▶ _Given instruction_
Reproduce the data verbatim, starting at the line containing "Image resolution: width=1204" and ending at the line containing "[x=873, y=561]", with both of those lines included.

▶ _Data for the task_
______

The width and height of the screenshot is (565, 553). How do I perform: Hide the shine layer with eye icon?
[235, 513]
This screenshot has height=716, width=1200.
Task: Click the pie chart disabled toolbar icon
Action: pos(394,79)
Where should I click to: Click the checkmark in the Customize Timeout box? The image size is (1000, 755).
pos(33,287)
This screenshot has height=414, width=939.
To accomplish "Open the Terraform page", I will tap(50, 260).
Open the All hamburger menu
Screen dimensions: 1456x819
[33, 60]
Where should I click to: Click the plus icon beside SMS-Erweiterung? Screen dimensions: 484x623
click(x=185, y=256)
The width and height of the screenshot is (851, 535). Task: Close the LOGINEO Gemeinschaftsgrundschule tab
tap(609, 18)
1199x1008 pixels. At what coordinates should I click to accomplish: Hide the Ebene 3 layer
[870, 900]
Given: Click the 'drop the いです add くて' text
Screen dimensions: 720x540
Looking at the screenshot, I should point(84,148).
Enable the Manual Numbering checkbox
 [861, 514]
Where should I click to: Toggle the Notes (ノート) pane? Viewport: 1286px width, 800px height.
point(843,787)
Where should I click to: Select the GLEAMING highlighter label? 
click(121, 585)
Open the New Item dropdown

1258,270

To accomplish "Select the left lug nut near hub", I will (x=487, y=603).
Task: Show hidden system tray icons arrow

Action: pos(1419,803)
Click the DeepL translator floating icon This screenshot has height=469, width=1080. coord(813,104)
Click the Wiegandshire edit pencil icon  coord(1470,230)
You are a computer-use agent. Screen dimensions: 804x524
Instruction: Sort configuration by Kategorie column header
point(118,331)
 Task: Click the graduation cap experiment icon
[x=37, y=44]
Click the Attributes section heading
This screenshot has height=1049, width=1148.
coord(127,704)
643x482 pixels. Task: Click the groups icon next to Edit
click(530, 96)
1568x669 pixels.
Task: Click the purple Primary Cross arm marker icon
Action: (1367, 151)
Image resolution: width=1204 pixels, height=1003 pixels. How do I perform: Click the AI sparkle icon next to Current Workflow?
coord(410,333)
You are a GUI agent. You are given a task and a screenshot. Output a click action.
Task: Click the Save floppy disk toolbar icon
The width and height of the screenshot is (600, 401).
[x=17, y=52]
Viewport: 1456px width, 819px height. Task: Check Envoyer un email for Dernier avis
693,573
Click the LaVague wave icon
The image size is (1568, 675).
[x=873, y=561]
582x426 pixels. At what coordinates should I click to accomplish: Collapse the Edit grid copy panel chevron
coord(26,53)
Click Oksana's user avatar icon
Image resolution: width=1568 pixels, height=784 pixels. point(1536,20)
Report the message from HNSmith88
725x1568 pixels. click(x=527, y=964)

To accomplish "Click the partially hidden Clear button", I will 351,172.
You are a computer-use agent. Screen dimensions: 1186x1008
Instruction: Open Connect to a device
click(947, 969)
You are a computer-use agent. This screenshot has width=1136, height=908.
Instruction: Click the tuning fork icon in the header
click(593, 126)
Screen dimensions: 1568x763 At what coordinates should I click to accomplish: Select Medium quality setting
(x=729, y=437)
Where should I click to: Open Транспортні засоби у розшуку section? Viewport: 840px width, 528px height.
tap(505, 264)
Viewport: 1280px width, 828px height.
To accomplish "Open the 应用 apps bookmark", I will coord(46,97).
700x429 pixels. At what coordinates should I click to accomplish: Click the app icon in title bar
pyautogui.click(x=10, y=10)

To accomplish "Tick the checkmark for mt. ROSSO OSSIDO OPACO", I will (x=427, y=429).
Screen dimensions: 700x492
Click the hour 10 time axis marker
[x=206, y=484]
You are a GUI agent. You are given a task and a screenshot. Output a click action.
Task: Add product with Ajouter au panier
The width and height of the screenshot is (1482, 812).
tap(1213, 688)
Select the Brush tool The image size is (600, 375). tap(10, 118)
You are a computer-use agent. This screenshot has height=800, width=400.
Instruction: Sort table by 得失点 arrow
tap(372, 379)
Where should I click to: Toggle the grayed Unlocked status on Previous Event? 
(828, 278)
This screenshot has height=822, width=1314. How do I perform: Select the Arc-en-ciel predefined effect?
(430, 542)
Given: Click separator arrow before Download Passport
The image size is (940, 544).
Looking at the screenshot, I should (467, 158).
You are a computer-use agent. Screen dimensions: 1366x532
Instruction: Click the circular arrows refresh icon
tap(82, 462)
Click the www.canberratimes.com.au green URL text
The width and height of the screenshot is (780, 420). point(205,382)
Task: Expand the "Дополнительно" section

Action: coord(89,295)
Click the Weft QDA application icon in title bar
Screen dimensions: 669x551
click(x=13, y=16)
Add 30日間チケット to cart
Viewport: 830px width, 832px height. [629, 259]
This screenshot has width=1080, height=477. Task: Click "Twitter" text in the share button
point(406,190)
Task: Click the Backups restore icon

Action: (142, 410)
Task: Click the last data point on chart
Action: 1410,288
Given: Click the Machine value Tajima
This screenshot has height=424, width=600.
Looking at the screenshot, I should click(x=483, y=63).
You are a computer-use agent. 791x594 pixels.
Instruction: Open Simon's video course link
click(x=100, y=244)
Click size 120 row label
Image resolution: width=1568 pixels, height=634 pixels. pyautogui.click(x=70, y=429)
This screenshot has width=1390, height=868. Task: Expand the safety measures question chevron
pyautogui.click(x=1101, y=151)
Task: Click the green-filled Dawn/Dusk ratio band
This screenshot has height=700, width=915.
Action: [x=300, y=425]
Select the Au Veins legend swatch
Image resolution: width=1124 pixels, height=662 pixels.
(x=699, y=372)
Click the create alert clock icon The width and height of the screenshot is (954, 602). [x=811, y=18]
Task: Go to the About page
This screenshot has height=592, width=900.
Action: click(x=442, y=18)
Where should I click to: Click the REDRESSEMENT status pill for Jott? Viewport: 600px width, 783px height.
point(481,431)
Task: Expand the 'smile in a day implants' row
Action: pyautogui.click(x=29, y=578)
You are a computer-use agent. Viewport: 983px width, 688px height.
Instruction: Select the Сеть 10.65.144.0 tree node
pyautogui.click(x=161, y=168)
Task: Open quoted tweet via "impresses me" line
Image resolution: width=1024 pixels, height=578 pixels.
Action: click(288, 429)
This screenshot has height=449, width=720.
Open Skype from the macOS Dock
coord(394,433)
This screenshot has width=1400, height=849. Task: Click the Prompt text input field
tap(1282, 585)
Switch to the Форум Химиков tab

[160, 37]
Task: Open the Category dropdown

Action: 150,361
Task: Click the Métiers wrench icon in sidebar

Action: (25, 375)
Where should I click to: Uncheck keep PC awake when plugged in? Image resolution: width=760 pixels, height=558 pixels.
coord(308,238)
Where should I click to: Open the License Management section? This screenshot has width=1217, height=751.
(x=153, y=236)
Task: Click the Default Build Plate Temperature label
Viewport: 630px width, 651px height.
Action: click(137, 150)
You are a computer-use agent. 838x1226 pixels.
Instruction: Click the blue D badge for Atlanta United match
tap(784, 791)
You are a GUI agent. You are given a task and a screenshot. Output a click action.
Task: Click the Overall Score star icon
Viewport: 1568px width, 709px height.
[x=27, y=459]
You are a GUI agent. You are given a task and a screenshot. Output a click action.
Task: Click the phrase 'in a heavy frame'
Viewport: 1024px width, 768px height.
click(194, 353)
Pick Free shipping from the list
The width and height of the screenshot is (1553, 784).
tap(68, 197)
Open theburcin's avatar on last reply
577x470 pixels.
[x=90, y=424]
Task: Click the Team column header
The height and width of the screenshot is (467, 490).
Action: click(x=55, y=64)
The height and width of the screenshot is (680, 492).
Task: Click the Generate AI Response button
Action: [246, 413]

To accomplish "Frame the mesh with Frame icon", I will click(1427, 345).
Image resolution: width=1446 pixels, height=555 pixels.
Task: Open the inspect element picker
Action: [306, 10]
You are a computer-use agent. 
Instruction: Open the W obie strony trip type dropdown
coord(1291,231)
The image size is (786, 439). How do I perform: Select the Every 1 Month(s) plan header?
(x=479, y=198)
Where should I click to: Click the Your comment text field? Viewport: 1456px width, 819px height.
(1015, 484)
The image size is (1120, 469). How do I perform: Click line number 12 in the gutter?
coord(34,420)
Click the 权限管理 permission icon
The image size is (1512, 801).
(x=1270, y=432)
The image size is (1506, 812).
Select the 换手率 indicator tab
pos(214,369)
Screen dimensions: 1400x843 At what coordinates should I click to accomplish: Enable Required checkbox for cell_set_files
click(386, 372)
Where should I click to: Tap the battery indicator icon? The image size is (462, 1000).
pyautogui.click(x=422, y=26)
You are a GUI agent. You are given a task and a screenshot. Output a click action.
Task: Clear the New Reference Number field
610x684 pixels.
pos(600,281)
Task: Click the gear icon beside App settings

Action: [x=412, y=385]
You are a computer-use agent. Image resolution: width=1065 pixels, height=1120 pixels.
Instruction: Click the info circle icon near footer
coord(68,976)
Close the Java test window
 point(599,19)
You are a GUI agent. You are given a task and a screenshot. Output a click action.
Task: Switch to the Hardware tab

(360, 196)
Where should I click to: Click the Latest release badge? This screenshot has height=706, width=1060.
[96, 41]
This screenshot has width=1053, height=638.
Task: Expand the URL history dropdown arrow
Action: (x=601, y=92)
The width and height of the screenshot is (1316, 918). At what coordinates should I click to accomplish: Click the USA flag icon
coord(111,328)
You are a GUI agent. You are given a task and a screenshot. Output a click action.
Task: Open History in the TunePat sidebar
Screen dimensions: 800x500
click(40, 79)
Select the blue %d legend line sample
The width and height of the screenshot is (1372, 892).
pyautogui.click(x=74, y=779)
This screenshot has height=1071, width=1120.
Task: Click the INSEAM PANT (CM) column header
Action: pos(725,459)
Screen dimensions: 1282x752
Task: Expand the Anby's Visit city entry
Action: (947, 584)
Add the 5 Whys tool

______

▶ _Exercise answer_
Image resolution: width=1204 pixels, height=1003 pixels. How do I perform: Click the AI sparkle icon next to Current Workflow?
coord(410,333)
You are a GUI agent. You are given a task and a screenshot. Output a click action.
Task: Click the Save floppy disk toolbar icon
The width and height of the screenshot is (600, 401).
[x=17, y=52]
Viewport: 1456px width, 819px height. Task: Check Envoyer un email for Dernier avis
693,573
Click the LaVague wave icon
The image size is (1568, 675).
[x=873, y=561]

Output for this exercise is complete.